Competitive Techniques The proliferation of e-procurement has presented improved competitive procurement techniques in recent years that have resulted in attractive pricing. Methods such as spot bidding and reverse auctions typically result in suppliers pricing work at the equivalent of a 3 X estimating factor (resulting in end price comprised of 33% materials, 67% value add). Here the pricing obtained is $3,000 when paper and materials cost the printer about $1,000. This amounts to a 25% savings below negotiated techniques or rate carding.
However, just because print procurement in an organization has graduated to using competitive techniques over the more expensive aggregation and rate carding does not mean that all cost reductions have been wrung out of print. Au contraire, there is still another 40% and more excess fat in the print pricing!

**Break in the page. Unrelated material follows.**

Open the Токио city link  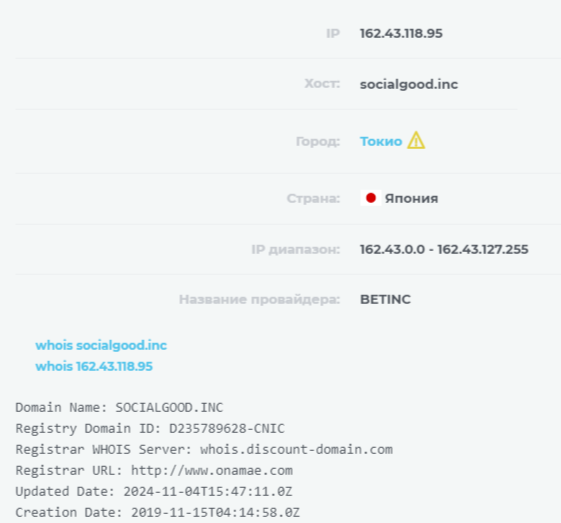381,141
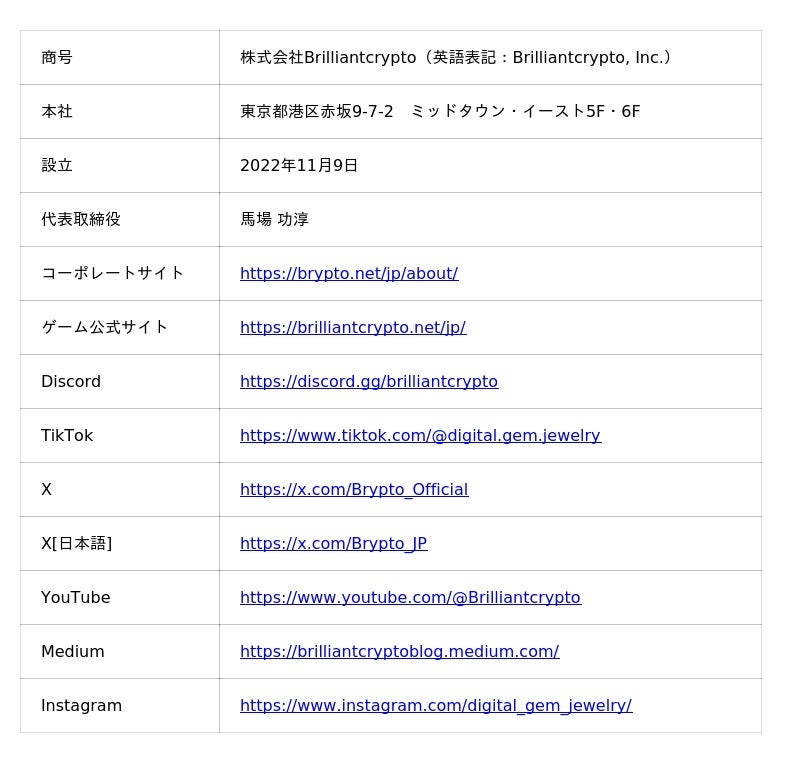The height and width of the screenshot is (763, 800).
Task: Open the brilliantcrypto.net game site link
Action: (353, 328)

If you want to save $250 to $600 or more for every thousand dollars that you spend on direct mail pieces, brochures, catalogues, advertising circulars, point-of-purchase displays, labels, and other marketing materials, you need to gain the advantage of using new procurement techniques and methodologies.

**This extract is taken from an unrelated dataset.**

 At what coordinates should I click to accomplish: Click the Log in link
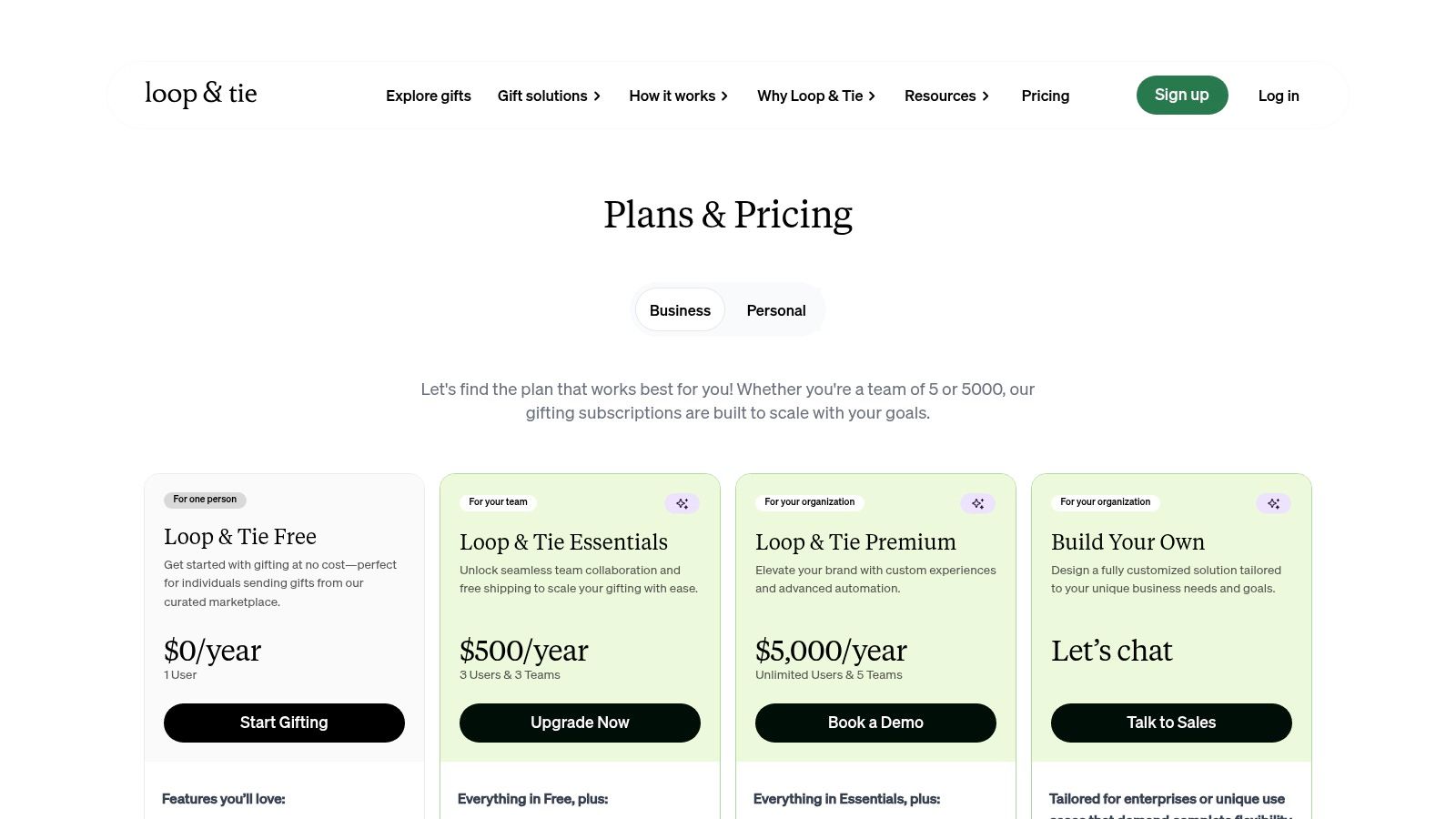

What you need to be truly cost-effective is the advantage of the most powerful competitive procurement methodology (U. S. Patent No. 6,397,197 and U. S. Patent No. 7,451,106) developed by e-LYNXX Corporation. With this new approach, organizations benefit from previously unachievable pricing in the range of a 1.7 X estimating factor (resulting in unprecedented end price comprised of 59% materials, 41% value add). This yields exceptional value, the lowest price possible and the most savings a full 66% or more below relationship dependent buying, 57% below negotiated methods or rate carding and 43% below an array of competitive techniques. That $3,000 job listed above is now $1,700. This means that a hundred million print marketing spend can be reduced by forty million or more.
The beauty of this new way of doing things is that it reduces procurement costs by 30% to 60% compared to traditional methods. Administrative and operational efficiencies also are improved, and 100% transparency is achieved.

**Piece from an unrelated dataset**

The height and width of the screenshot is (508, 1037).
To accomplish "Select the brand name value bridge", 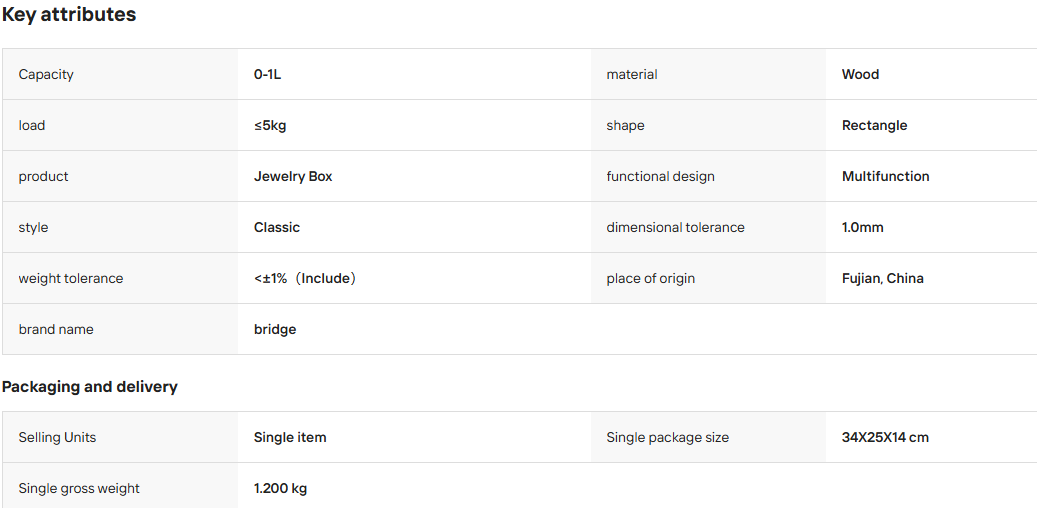I will 274,329.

With the Gindlesperger Method, as the new e-LYNXX patented methodology is known, no longer are you pressured by old school sales tactics. No longer do you have to limit who you do business with in an attempt to get preferential treatment while you are held hostage to higher pricing. No longer are you paying what suppliers think you are willing to pay.
You gain control of your procurement, hence marketing, dollars because with The Gindlesperger Method your project specifications are automatically matched with just those suppliers in your supplier network that are capable of doing the work. Cost reductions occur because the new paradigm encourages qualified suppliers to bid low on projects as they seek to fill production time that would otherwise be idle. The low bids result in buyer savings without compromising quality or on-time delivery. This approach puts the buyer organization more in control of pricing because the supplier is offering a price that it wants so it can fill a gap in its production schedule rather than bidding a price based on what it thinks the buyer is willing to pay. Since each project with the new methodology is seen as a new opportunity and the same low bidders are not expected with each call for bids, the buyer will find that suppliers embrace this approach as they look for more business.
You now have a way to really reduce your print spend if you are willing to accept change. If you do, you can apply those savings to your bottom line or you can get more bang for your marketing buck.